A few days ago I posted a problem cited in Jason Zweig’s Your Money and Your Brain. The problem made no sense to me, and to various commenters on the blog. I can now reveal where we (and the writers of the problem) went wrong.
I’ve had a very helpful email conversation, first with Jason, then with Robin Hogarth, the academic who first used the problem on hapless stats experts at the University of London, who was kind enough to answer my query about the paper, which he wrote 30 years ago. Here is the problem as phrased in the original paper:
‘It is claimed that when a particular consultant says the market will rise (i.e., a favorable report), it always does rise.’
You are required to check the consultant’s claim and can observe any of the outcomes or predictions associated with the following:
1. favorable report.
2. unfavorable report.
3. rise in the market.
4. fall in the market.
Subjects were then asked the following question: What is the minimum evidence you would need to check the consultant’s claim,
The paper states that the (obviously?) correct answer is 1 and 4, but many statisticians came up with the ‘wrong’ answer of 1 only, which I also thought was correct.
It turns out that the original problem is not stated fully in the paper (it does say that there was considerable verbal explanation accompanying it, which may have covered the missing information). As it reads, there is no suggestion that you can’t monitor the results of every prediction made by the consultant. But that isn’t what was intended to be offered.
The choice was supposed to be that you could check one instance of any or all of the checks 1 to 4. These would be sampled from the consultant’s work. What the question really should have asked was not if you could check that the consultant’s claim was true – clearly you could never prove it to be true from this sampling – but rather which of the four data would you need to check to make sure you had no evidence that countered his claim.
Then, finally, the 1 and 4 answer is correct. But as stated in the original paper, the problem isn’t effective – and that means poor old Jason, in using this example, was bound to cause confusion. He has tried to correct his book by slightly changing the wording in a later edition, but in fact the conditions to make the problem work are so messy that it just doesn’t provide an example of what he was trying to show. That’ll teach him to depend on an academic paper!

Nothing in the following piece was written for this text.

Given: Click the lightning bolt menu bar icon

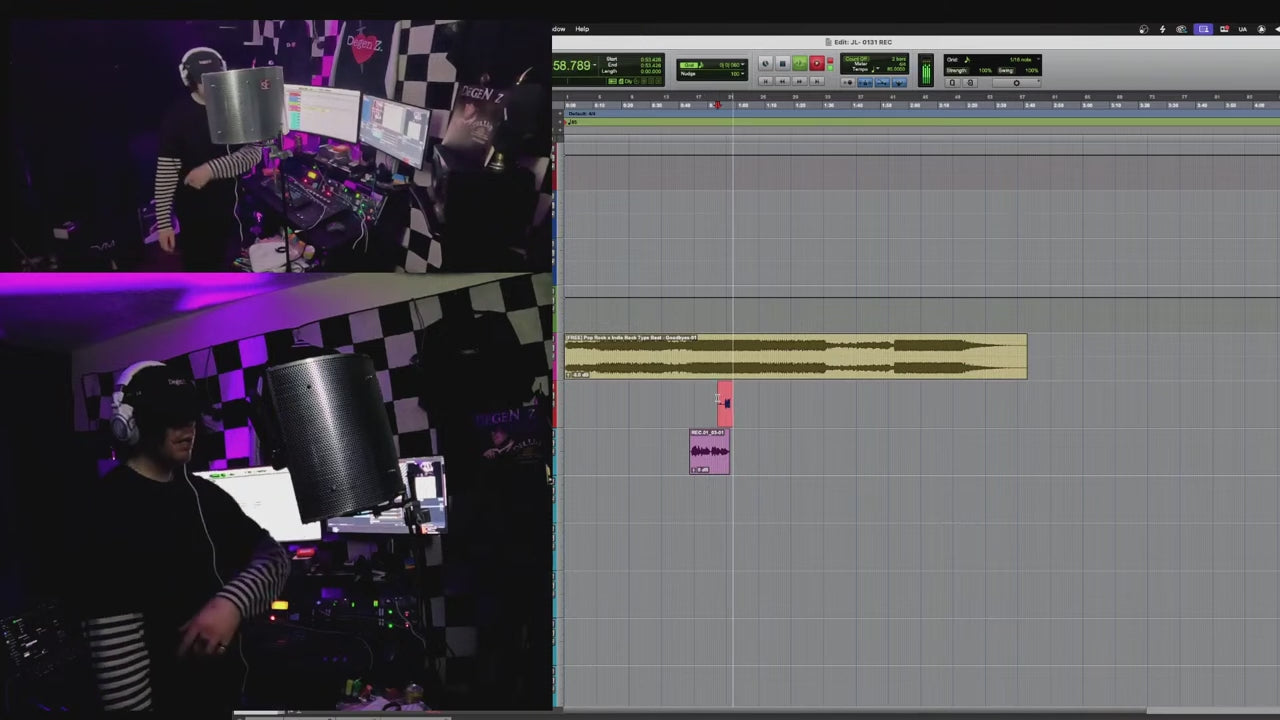Looking at the screenshot, I should 1162,29.
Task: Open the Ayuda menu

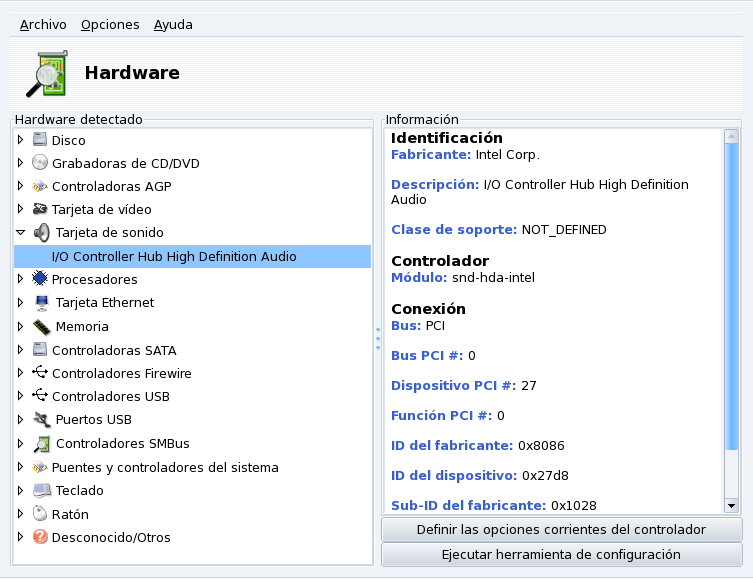Action: [173, 24]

Seriously, it would be highly unfair to single out Robin Hogarth’s thirty-year-old paper, but this does illustrate once again a topic often discussed on Nature Network – there is so much that could be done to improve the quality of writing in papers. As demonstrated here, this doesn’t just impact on whether or not the paper will send you to sleep, it also can influence whether the information from the paper can be properly used.